------ Data
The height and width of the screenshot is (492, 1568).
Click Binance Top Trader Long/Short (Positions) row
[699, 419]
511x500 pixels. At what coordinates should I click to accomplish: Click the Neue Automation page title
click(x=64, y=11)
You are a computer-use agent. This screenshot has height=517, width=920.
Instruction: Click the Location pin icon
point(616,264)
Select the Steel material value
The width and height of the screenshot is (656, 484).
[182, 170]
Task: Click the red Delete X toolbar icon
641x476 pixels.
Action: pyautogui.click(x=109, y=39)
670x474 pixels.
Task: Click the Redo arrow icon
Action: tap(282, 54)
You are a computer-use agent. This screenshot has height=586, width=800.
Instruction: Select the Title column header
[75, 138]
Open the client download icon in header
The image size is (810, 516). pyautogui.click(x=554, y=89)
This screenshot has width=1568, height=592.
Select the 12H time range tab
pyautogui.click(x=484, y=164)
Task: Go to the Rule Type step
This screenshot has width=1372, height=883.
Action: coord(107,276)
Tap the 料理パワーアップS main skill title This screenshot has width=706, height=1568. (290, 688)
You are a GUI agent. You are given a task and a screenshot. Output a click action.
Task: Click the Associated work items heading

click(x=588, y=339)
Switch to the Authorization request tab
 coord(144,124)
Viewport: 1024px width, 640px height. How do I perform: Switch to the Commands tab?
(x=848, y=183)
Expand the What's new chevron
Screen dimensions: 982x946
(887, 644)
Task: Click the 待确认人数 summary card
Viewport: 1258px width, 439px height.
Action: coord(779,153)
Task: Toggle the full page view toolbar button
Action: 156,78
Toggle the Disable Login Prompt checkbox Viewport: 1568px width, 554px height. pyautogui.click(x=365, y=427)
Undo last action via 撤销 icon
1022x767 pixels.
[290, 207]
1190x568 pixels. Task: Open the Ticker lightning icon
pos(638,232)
------------
What the exercise asks:
Check which lines of the entries hold the word "agent", then please give only how many there are.

Response to this task:
3